Aquella tarde cuando el informe llegó a manos del Rey Flacio se volvieron a escuchar cientos de palabras altisonantes que hicieron que los miembros de la corte volvieran a tapar sus oídos. Se podría decir que después de aquello el General Bernardo aprendió dos grandes lecciones: no subestimar al enemigo y no volver a beber durante le guerra. Se podría pensar eso, pero no aprendió ninguna de las dos.



Con esta batalla, me avergüenzo de decirlo, pero me sentí muy alegre. El motivo de mi alegría era que habita tenido razón al final de todo: la astucia natural del hombre es más peligrosa que sus creaciones.
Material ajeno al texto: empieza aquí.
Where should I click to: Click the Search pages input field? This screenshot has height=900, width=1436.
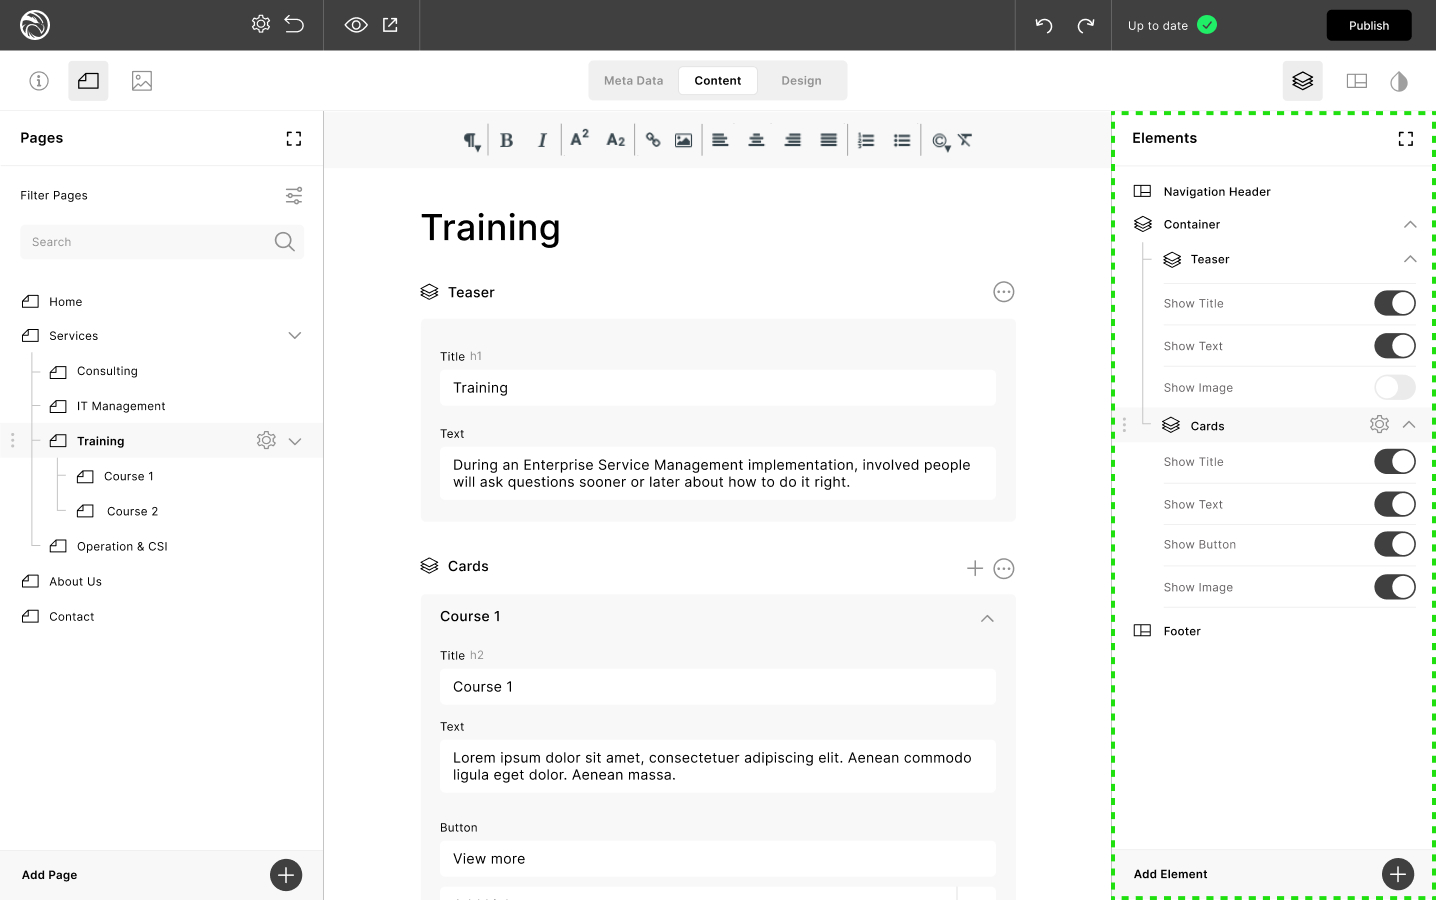click(150, 242)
Aunque ambas vienen de la misma cabeza: una es natural y otra no.

La guerra solo genera destrucción.




Después de esta narración fantástica he de decir que aún quedan algunos pergaminos más de Fray Leandro por resolver, pero poco a poco vamos mejorando la técnica que saca las palabras de los pergaminos roídos por el tiempo. Sobre el libro perdido del Relojero que Daniel escribió, la pista se hace cada vez más evidente y casi estamos por localizarlo. Hemos encontrado algunos libros perdidos en la vieja biblioteca que se mencionó en anteriores entregas.